DATASET START
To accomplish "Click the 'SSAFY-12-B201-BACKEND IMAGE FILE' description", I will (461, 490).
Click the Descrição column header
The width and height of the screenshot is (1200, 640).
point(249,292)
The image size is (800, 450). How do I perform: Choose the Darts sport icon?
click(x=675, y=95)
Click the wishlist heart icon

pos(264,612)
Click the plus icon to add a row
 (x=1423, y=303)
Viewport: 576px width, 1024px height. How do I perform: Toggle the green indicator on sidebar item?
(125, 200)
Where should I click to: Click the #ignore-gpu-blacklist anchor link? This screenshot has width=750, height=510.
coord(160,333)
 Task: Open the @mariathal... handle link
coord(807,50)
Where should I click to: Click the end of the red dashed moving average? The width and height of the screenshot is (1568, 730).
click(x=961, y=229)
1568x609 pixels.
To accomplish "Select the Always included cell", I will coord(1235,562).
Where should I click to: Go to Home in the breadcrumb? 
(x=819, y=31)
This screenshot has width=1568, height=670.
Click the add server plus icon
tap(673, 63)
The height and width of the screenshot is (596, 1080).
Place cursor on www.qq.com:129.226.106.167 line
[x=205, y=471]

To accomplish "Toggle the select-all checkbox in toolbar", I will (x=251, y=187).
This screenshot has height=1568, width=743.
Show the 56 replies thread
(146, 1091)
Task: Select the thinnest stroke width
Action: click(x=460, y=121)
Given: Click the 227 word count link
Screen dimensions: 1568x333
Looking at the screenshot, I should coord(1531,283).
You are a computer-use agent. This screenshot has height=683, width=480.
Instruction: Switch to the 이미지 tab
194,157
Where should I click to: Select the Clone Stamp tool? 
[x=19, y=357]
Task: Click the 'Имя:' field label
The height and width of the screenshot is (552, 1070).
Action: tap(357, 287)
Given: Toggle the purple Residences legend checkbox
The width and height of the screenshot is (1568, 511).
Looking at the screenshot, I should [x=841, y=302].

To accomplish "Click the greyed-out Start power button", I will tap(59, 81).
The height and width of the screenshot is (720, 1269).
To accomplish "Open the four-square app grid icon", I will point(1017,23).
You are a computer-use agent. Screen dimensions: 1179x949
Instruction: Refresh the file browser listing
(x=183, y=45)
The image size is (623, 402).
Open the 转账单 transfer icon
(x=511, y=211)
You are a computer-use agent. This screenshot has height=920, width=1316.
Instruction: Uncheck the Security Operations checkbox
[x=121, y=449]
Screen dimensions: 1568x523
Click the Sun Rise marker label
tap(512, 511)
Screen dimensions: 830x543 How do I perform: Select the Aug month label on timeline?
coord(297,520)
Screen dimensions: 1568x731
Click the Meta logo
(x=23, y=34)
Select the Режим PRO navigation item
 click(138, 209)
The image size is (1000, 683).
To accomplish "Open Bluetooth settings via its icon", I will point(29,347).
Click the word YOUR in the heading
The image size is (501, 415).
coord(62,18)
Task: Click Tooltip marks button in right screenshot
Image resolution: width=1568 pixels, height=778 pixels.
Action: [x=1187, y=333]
DATASET END
All that should appear in the response is the run of lines from the first line of the entries through the line containing "1568x609 pixels.", copied exactly.

• [WRITTEN SOLUTION]
To accomplish "Click the 'SSAFY-12-B201-BACKEND IMAGE FILE' description", I will (461, 490).
Click the Descrição column header
The width and height of the screenshot is (1200, 640).
point(249,292)
The image size is (800, 450). How do I perform: Choose the Darts sport icon?
click(x=675, y=95)
Click the wishlist heart icon

pos(264,612)
Click the plus icon to add a row
 (x=1423, y=303)
Viewport: 576px width, 1024px height. How do I perform: Toggle the green indicator on sidebar item?
(125, 200)
Where should I click to: Click the #ignore-gpu-blacklist anchor link? This screenshot has width=750, height=510.
coord(160,333)
 Task: Open the @mariathal... handle link
coord(807,50)
Where should I click to: Click the end of the red dashed moving average? The width and height of the screenshot is (1568, 730).
click(x=961, y=229)
1568x609 pixels.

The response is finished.